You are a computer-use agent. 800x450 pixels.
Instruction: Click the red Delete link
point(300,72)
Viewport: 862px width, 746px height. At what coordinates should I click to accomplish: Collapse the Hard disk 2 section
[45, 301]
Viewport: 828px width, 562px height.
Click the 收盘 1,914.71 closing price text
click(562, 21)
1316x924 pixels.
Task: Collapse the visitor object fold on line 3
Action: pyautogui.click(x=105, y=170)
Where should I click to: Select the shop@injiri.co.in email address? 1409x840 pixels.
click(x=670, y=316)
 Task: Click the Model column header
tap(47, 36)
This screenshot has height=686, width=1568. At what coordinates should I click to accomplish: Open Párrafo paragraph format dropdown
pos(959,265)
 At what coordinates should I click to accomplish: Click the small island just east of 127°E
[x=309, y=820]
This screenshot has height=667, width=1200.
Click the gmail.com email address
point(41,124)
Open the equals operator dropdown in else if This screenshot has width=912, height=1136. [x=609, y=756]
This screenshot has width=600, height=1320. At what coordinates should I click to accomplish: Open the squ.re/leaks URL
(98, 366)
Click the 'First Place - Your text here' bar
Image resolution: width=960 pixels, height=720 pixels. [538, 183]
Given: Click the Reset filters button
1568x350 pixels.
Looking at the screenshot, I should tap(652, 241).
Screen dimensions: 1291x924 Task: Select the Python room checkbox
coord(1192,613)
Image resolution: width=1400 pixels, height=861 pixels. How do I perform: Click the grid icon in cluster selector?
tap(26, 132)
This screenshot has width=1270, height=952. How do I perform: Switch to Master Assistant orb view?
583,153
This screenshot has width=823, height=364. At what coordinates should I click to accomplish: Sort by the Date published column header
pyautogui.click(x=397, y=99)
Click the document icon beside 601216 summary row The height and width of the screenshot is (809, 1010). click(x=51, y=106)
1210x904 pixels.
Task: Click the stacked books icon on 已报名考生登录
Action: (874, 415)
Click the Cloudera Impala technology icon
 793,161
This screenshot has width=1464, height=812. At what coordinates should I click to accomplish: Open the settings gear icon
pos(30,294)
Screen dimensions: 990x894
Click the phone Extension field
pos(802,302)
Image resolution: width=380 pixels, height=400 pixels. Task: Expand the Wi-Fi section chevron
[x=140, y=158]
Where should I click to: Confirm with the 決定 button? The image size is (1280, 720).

==================================================

Each record above must be given again exactly as written.

You are a computer-use agent. 800x450 pixels.
Instruction: Click the red Delete link
point(300,72)
Viewport: 862px width, 746px height. At what coordinates should I click to accomplish: Collapse the Hard disk 2 section
[45, 301]
Viewport: 828px width, 562px height.
Click the 收盘 1,914.71 closing price text
click(562, 21)
1316x924 pixels.
Task: Collapse the visitor object fold on line 3
Action: pyautogui.click(x=105, y=170)
Where should I click to: Select the shop@injiri.co.in email address? 1409x840 pixels.
click(x=670, y=316)
 Task: Click the Model column header
tap(47, 36)
This screenshot has height=686, width=1568. At what coordinates should I click to accomplish: Open Párrafo paragraph format dropdown
pos(959,265)
 At what coordinates should I click to accomplish: Click the small island just east of 127°E
[x=309, y=820]
This screenshot has height=667, width=1200.
Click the gmail.com email address
point(41,124)
Open the equals operator dropdown in else if This screenshot has width=912, height=1136. [x=609, y=756]
This screenshot has width=600, height=1320. At what coordinates should I click to accomplish: Open the squ.re/leaks URL
(98, 366)
Click the 'First Place - Your text here' bar
Image resolution: width=960 pixels, height=720 pixels. [538, 183]
Given: Click the Reset filters button
1568x350 pixels.
Looking at the screenshot, I should tap(652, 241).
Screen dimensions: 1291x924 Task: Select the Python room checkbox
coord(1192,613)
Image resolution: width=1400 pixels, height=861 pixels. How do I perform: Click the grid icon in cluster selector?
tap(26, 132)
This screenshot has width=1270, height=952. How do I perform: Switch to Master Assistant orb view?
583,153
This screenshot has width=823, height=364. At what coordinates should I click to accomplish: Sort by the Date published column header
pyautogui.click(x=397, y=99)
Click the document icon beside 601216 summary row The height and width of the screenshot is (809, 1010). click(x=51, y=106)
1210x904 pixels.
Task: Click the stacked books icon on 已报名考生登录
Action: (874, 415)
Click the Cloudera Impala technology icon
 793,161
This screenshot has width=1464, height=812. At what coordinates should I click to accomplish: Open the settings gear icon
pos(30,294)
Screen dimensions: 990x894
Click the phone Extension field
pos(802,302)
Image resolution: width=380 pixels, height=400 pixels. Task: Expand the Wi-Fi section chevron
[x=140, y=158]
Where should I click to: Confirm with the 決定 button? The image size is (1280, 720).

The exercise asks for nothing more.